**Records supplied**
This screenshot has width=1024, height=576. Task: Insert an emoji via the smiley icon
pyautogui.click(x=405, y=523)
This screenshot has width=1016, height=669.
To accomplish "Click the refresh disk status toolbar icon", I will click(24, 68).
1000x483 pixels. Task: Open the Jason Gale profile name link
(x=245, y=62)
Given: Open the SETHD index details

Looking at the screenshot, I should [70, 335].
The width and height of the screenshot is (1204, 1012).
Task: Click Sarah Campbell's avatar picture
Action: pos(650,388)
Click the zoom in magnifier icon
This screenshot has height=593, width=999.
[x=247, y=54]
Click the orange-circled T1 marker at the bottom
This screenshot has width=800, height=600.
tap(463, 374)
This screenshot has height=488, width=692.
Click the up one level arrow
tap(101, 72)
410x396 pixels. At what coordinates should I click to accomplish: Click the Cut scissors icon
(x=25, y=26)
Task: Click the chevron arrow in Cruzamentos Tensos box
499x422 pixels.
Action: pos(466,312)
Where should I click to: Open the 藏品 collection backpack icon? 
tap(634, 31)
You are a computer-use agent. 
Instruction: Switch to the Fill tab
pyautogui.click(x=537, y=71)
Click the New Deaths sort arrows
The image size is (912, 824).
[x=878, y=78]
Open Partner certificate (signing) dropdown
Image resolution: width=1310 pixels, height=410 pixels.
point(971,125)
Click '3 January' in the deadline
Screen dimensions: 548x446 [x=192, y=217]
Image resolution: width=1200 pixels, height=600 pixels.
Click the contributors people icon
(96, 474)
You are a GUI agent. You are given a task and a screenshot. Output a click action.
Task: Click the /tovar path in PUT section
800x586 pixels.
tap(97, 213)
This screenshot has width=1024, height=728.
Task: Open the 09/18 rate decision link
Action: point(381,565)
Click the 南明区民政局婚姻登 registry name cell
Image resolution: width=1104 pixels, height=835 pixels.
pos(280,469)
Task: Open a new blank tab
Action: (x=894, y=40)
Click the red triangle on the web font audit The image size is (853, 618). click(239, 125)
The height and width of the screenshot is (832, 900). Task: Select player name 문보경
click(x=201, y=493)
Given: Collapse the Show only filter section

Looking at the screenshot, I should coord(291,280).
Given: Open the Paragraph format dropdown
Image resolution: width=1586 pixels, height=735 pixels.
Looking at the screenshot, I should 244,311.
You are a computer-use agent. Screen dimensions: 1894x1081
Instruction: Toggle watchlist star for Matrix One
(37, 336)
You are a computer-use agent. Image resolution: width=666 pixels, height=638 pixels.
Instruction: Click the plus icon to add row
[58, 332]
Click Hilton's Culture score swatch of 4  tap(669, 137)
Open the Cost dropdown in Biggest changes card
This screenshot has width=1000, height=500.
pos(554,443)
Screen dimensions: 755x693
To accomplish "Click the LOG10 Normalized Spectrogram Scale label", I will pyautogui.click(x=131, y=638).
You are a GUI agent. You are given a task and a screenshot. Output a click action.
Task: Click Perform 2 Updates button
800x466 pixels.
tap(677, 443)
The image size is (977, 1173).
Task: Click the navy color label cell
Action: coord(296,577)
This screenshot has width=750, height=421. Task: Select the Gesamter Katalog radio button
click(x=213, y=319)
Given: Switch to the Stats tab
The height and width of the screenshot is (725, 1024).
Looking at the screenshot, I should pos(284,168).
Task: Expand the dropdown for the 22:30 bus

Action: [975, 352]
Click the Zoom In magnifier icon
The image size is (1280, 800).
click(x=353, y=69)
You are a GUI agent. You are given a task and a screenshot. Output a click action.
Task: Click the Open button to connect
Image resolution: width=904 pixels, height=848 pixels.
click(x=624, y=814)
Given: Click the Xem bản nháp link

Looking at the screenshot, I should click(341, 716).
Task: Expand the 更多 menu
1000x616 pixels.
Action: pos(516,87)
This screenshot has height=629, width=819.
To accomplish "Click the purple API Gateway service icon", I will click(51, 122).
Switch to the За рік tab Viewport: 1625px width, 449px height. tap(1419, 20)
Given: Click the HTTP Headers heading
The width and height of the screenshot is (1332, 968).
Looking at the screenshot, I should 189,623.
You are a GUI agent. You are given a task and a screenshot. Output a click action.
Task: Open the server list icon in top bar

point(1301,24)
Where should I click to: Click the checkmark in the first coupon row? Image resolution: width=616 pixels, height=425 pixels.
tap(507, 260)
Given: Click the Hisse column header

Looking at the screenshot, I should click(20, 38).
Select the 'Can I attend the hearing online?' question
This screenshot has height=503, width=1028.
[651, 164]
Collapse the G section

**Aim of the exercise**
Please repeat the listing above in full and exactly.

**Finished exercise**
This screenshot has width=1024, height=576. Task: Insert an emoji via the smiley icon
pyautogui.click(x=405, y=523)
This screenshot has width=1016, height=669.
To accomplish "Click the refresh disk status toolbar icon", I will click(24, 68).
1000x483 pixels. Task: Open the Jason Gale profile name link
(x=245, y=62)
Given: Open the SETHD index details

Looking at the screenshot, I should [70, 335].
The width and height of the screenshot is (1204, 1012).
Task: Click Sarah Campbell's avatar picture
Action: pos(650,388)
Click the zoom in magnifier icon
This screenshot has height=593, width=999.
[x=247, y=54]
Click the orange-circled T1 marker at the bottom
This screenshot has width=800, height=600.
tap(463, 374)
This screenshot has height=488, width=692.
Click the up one level arrow
tap(101, 72)
410x396 pixels. At what coordinates should I click to accomplish: Click the Cut scissors icon
(x=25, y=26)
Task: Click the chevron arrow in Cruzamentos Tensos box
499x422 pixels.
Action: pos(466,312)
Where should I click to: Open the 藏品 collection backpack icon? 
tap(634, 31)
You are a computer-use agent. 
Instruction: Switch to the Fill tab
pyautogui.click(x=537, y=71)
Click the New Deaths sort arrows
The image size is (912, 824).
[x=878, y=78]
Open Partner certificate (signing) dropdown
Image resolution: width=1310 pixels, height=410 pixels.
point(971,125)
Click '3 January' in the deadline
Screen dimensions: 548x446 [x=192, y=217]
Image resolution: width=1200 pixels, height=600 pixels.
Click the contributors people icon
(96, 474)
You are a GUI agent. You are given a task and a screenshot. Output a click action.
Task: Click the /tovar path in PUT section
800x586 pixels.
tap(97, 213)
This screenshot has width=1024, height=728.
Task: Open the 09/18 rate decision link
Action: point(381,565)
Click the 南明区民政局婚姻登 registry name cell
Image resolution: width=1104 pixels, height=835 pixels.
pos(280,469)
Task: Open a new blank tab
Action: (x=894, y=40)
Click the red triangle on the web font audit The image size is (853, 618). click(239, 125)
The height and width of the screenshot is (832, 900). Task: Select player name 문보경
click(x=201, y=493)
Given: Collapse the Show only filter section

Looking at the screenshot, I should coord(291,280).
Given: Open the Paragraph format dropdown
Image resolution: width=1586 pixels, height=735 pixels.
Looking at the screenshot, I should 244,311.
You are a computer-use agent. Screen dimensions: 1894x1081
Instruction: Toggle watchlist star for Matrix One
(37, 336)
You are a computer-use agent. Image resolution: width=666 pixels, height=638 pixels.
Instruction: Click the plus icon to add row
[58, 332]
Click Hilton's Culture score swatch of 4  tap(669, 137)
Open the Cost dropdown in Biggest changes card
This screenshot has width=1000, height=500.
pos(554,443)
Screen dimensions: 755x693
To accomplish "Click the LOG10 Normalized Spectrogram Scale label", I will pyautogui.click(x=131, y=638).
You are a GUI agent. You are given a task and a screenshot. Output a click action.
Task: Click Perform 2 Updates button
800x466 pixels.
tap(677, 443)
The image size is (977, 1173).
Task: Click the navy color label cell
Action: coord(296,577)
This screenshot has width=750, height=421. Task: Select the Gesamter Katalog radio button
click(x=213, y=319)
Given: Switch to the Stats tab
The height and width of the screenshot is (725, 1024).
Looking at the screenshot, I should pos(284,168).
Task: Expand the dropdown for the 22:30 bus

Action: [975, 352]
Click the Zoom In magnifier icon
The image size is (1280, 800).
click(x=353, y=69)
You are a GUI agent. You are given a task and a screenshot. Output a click action.
Task: Click the Open button to connect
Image resolution: width=904 pixels, height=848 pixels.
click(x=624, y=814)
Given: Click the Xem bản nháp link

Looking at the screenshot, I should click(341, 716).
Task: Expand the 更多 menu
1000x616 pixels.
Action: pos(516,87)
This screenshot has height=629, width=819.
To accomplish "Click the purple API Gateway service icon", I will click(51, 122).
Switch to the За рік tab Viewport: 1625px width, 449px height. tap(1419, 20)
Given: Click the HTTP Headers heading
The width and height of the screenshot is (1332, 968).
Looking at the screenshot, I should 189,623.
You are a GUI agent. You are given a task and a screenshot. Output a click action.
Task: Open the server list icon in top bar

point(1301,24)
Where should I click to: Click the checkmark in the first coupon row? Image resolution: width=616 pixels, height=425 pixels.
tap(507, 260)
Given: Click the Hisse column header

Looking at the screenshot, I should click(20, 38).
Select the 'Can I attend the hearing online?' question
This screenshot has height=503, width=1028.
[651, 164]
Collapse the G section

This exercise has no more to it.